──────── Selected passage ────────

The OKC Thunder’s Josh Giddey was one of the top rookies coming out of the NBA 2021-22 season. Here’s what he did to improve his game.
On Jan. 2, 2022, the Oklahoma City Thunder’s Josh Giddey became the youngest player to get a triple-double.
In a game against Luka Doncic and the Dallas Mavericks, Giddey was hopping all over the offensive end. He was step-backing, driving the lane, snatching rebounds, and dishing no-look passes.
He made a lot of exciting plays, but my favourite play from this performance came in the third quarter.
It was early, around the 9-minute mark. Giddey was on defense and noticed that Luka was setting up a lob to Dwight Powell.
As soon as the ball was released from Luka’s hands, Giddey hopped over to deflect that ball, resulting in a turnover. Then, he ran the fast break with his pal, Aleksej Pokusevski (or Poku), who finished Giddey’s logo lob.
Giddey ended the game with 17 points, 14 assists, and 13 rebounds. He also had 4 steals to sweeten the dessert pot a tad more.
Buuuut, the Thunder lost the match-up to the Mavs by 9 points.
The final score was 95-86.
How Giddey’s Game Became Consistent
Based on this performance, you probably think that Giddey had a great start to his rookie season.
You couldn’t be more wrong. In the first half of the 2021-22 season, Giddey’s performance was up and down; it was really streaky.
Sometimes, he’ll have a handful of games where he’ll barely score 7 points on poor shooting (like, 20 percent poor). But then he’ll follow it up with a handful of games where he’ll put up 14-plus points with loads of assists and rebounds.
It wasn’t until around the second half of the season that he started to find some consistency in his performance.
From Jan 2 to Feb 24, Giddey averaged 14.5 points, 8.6 rebounds, and 6.8 assists. He also averaged one steal a game.
(Now, you’re probably wondering why I only mentioned 24 games. Well, he got injured and the Thunder tanked, so he missed the last two months of the season.)
So, how did he improve his game? Well, it’s because he got bigger and stronger.
On NBADraftNet.com, one of the flaws the site’s scout attributed to him before he was drafted was that he was “thin” and needed “to bulk up considerably.”
He also needed to become more explosive and athletic.
Well, he heard this (most likely definitely from his trainers and not the site) and he worked on it.

──────── Record extracts ────────

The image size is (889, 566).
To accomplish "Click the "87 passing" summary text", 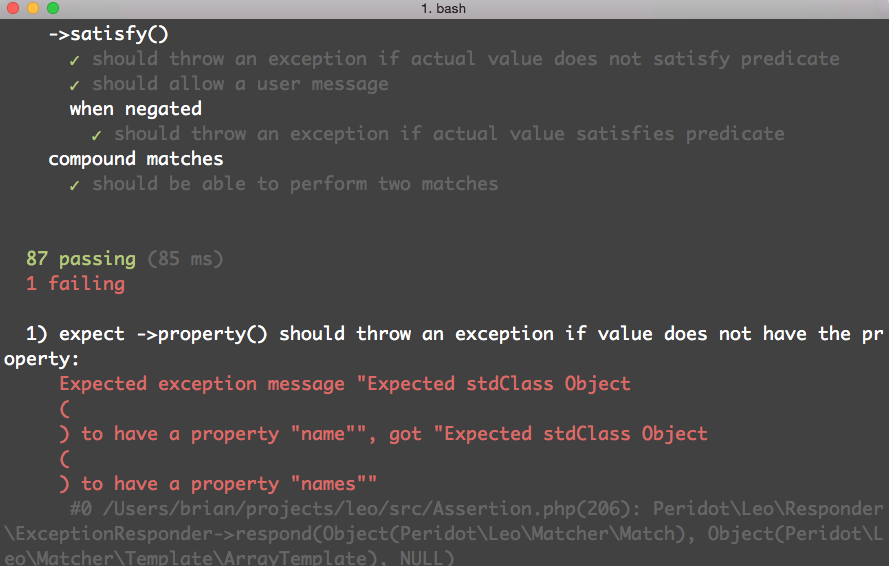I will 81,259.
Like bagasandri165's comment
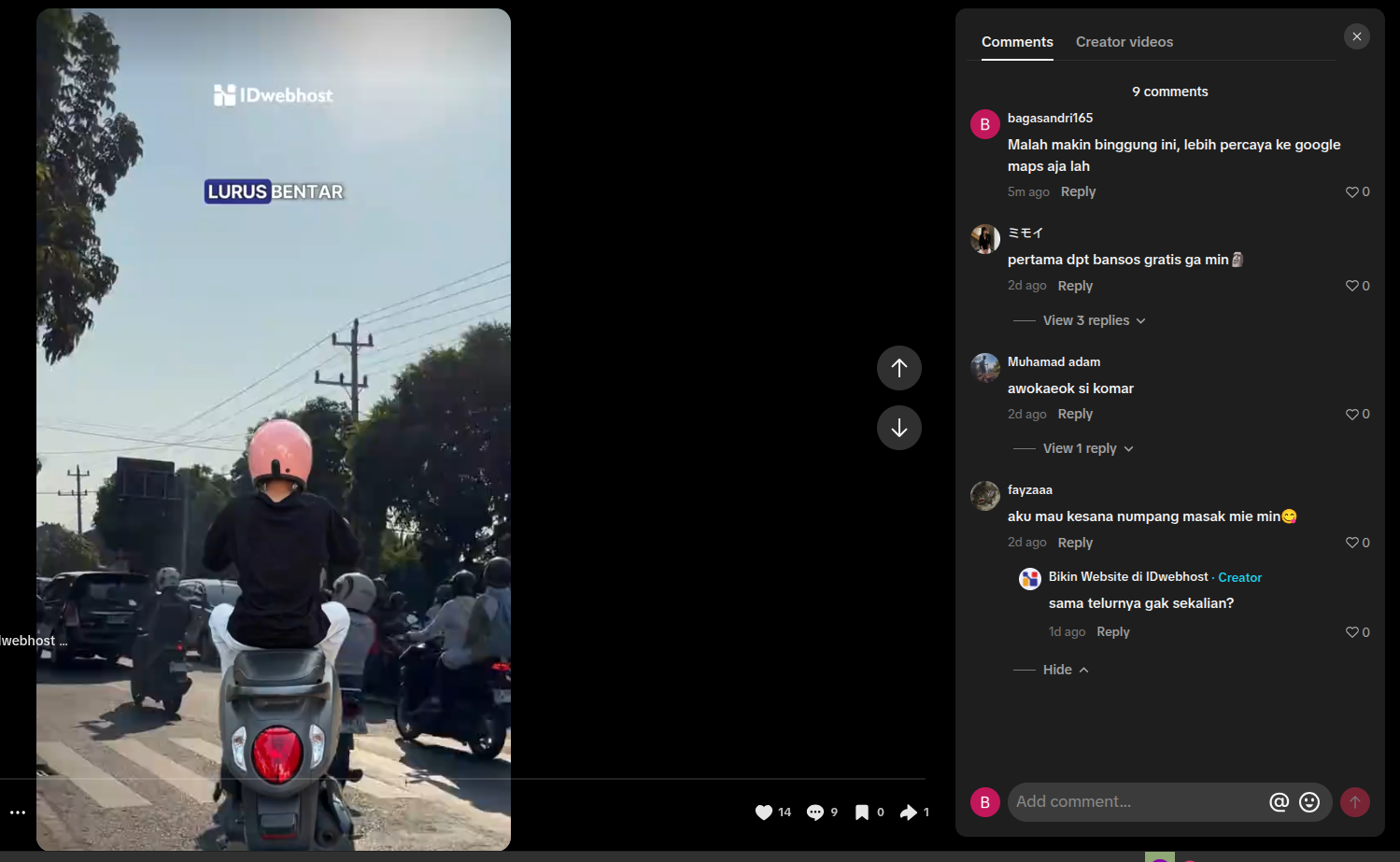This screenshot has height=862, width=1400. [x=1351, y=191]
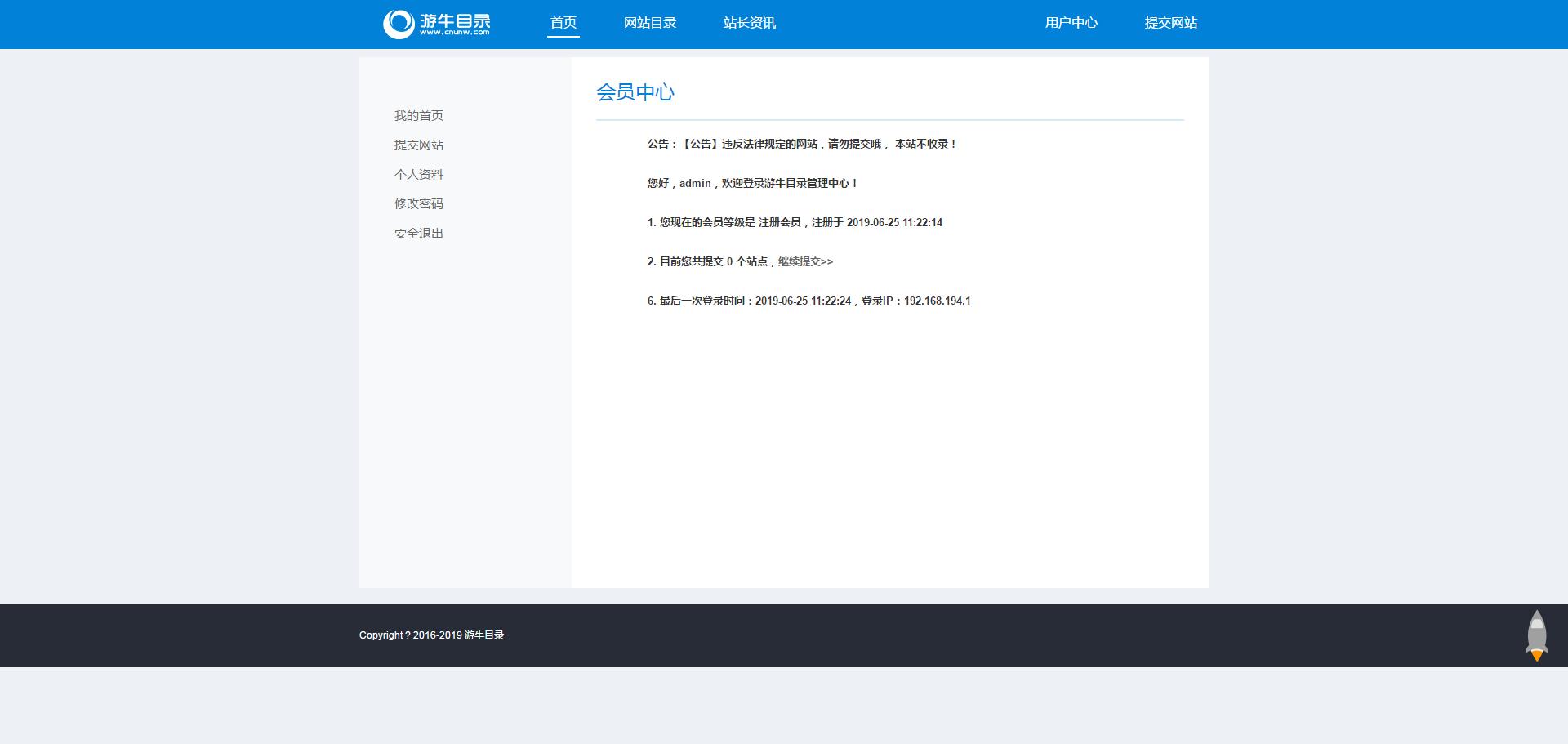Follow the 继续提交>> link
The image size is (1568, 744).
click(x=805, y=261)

────────

### Directions
A. In the Giddey article, what was the final score of the game against the Dallas Mavericks?
B. Which basketball players does the Giddey article name? List them all.
C. Carry the Giddey article forward from its last sentence.

### Answers for each item
A. 95-86

B. Josh Giddey, Luka Doncic, Dwight Powell, Aleksej Pokusevski (Poku)

C.
During an interview with NBA Today after a Summer League game, he was asked by Malika Andrews how his game improved throughout the regular season and in the off-season.
He responded, saying, “I think the weight room was a big part.”
“I think the main thing is that I’ve gotten a lot stronger. Quicker and stronger are the two things I wanted to improve on a lot… I think that’s definitely one of the areas I’ve improved in.”
How You Can Get Stronger for Basketball
As average Joes and Janes, we don’t put much emphasis on strength training because, frankly, we don’t have time.
Playing basketball is our physical activity for the week. We don’t have much time or energy for other physical activities.
However, if you want to take your basketball skills (or game) to the next level, you should spare some time to get stronger.
And you don’t have to go H.A.M (is that a thing anymore) and put in 3-5 days a week of weightlifting, like Dwayne “the Rock” Johnson, to gain strength.
Two, 30-min sessions a week are sufficient. And you can just do bodyweight movements such as push-ups, pull-ups, squats, and single-leg Romanian deadlifts (which you can learn about here, btw).
Additionally, strength training can ward off injuries. So, that’s a bonus.
When Giddey returned to the hardwood in Summer League, he was phenomenal.
He seemed faster, stronger, and smarter. His play was more explosive.
So, if you want to improve like Giddey and take your game to the next level, you have to get stronger.
Thus, do the exercises I shared, build strength, and rule on the hardwood!